> [WHAT THE TASK REQUIRES] Give a verbatim repeat of the lines that run from the line containing "At what coordinates should I click to accomplish: Click" to the end of the data below.

> [DATA PROVIDED]
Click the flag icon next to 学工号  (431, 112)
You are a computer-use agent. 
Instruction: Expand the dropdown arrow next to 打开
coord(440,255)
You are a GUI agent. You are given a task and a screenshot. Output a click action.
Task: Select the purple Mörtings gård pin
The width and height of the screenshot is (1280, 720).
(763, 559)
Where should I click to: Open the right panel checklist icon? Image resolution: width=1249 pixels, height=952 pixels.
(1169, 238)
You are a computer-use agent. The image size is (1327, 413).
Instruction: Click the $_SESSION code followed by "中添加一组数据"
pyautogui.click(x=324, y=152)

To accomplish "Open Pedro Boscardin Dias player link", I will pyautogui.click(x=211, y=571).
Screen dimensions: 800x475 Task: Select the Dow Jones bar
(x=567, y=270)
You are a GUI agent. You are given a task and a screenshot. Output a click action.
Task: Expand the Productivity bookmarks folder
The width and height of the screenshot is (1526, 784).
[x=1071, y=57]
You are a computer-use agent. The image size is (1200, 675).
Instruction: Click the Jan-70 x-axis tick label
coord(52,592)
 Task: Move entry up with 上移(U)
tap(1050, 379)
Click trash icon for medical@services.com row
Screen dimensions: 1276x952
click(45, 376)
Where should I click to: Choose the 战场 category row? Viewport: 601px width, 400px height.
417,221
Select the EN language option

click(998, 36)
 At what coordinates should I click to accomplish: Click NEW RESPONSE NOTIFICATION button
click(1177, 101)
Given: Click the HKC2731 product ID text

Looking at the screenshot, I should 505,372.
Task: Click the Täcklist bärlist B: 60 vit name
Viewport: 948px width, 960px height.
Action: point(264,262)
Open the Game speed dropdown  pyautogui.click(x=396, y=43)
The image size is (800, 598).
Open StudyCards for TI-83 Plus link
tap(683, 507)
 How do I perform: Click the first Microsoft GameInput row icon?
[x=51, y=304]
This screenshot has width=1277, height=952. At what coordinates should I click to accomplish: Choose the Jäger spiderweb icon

> [FINISHED EXERCISE]
 At what coordinates should I click to accomplish: Click NEW RESPONSE NOTIFICATION button
click(1177, 101)
Given: Click the HKC2731 product ID text

Looking at the screenshot, I should 505,372.
Task: Click the Täcklist bärlist B: 60 vit name
Viewport: 948px width, 960px height.
Action: point(264,262)
Open the Game speed dropdown  pyautogui.click(x=396, y=43)
The image size is (800, 598).
Open StudyCards for TI-83 Plus link
tap(683, 507)
 How do I perform: Click the first Microsoft GameInput row icon?
[x=51, y=304]
This screenshot has width=1277, height=952. At what coordinates should I click to accomplish: Choose the Jäger spiderweb icon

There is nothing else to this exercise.